-- Problem description --
Offset the entries that begin at the line containing "The width and" and end after the line containing "(x=138, y=106)". Reproduce those lines with their requests, add 5 to every coordinate in the answers, and leave the pictures out.

-- Data for this task --
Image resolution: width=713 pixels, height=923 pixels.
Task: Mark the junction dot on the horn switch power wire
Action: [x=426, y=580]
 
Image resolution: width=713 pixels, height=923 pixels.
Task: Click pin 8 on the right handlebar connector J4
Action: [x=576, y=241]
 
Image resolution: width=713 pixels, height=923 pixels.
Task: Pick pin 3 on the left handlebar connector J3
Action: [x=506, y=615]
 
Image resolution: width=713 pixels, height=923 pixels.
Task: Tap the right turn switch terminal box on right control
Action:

* * *

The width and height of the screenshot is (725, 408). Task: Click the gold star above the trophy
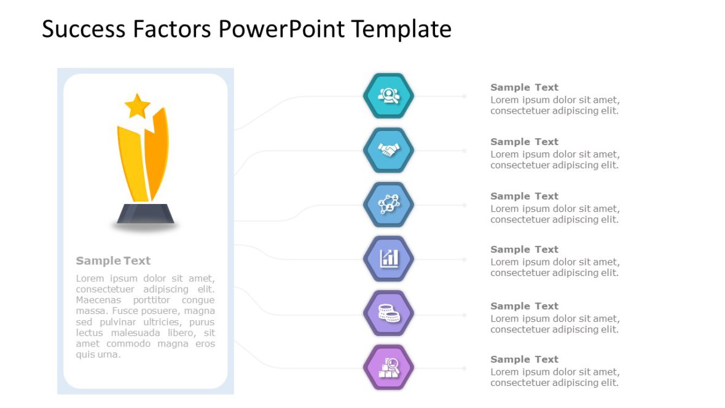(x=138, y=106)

==

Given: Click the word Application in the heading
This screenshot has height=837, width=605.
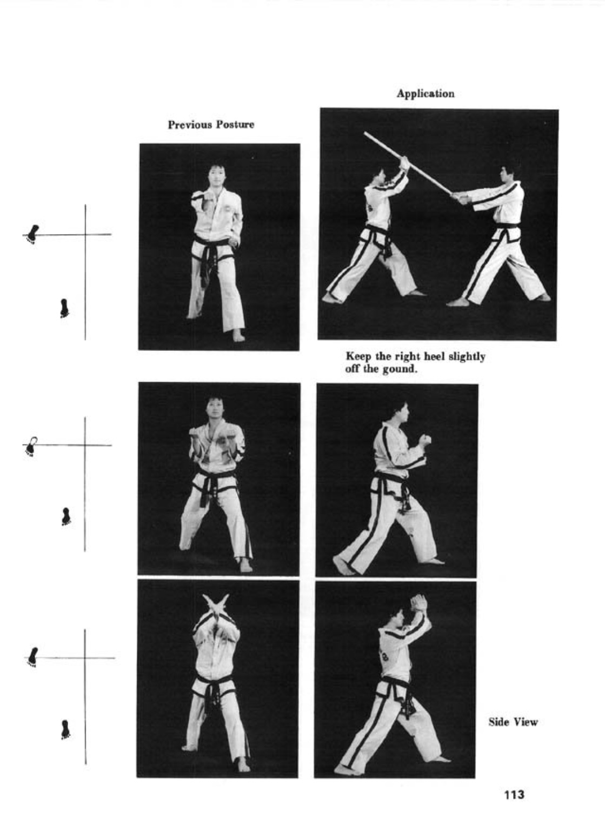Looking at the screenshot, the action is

-- Problem solution --
The width and height of the screenshot is (725, 408). Task: Click the gold star above the trophy
(x=143, y=111)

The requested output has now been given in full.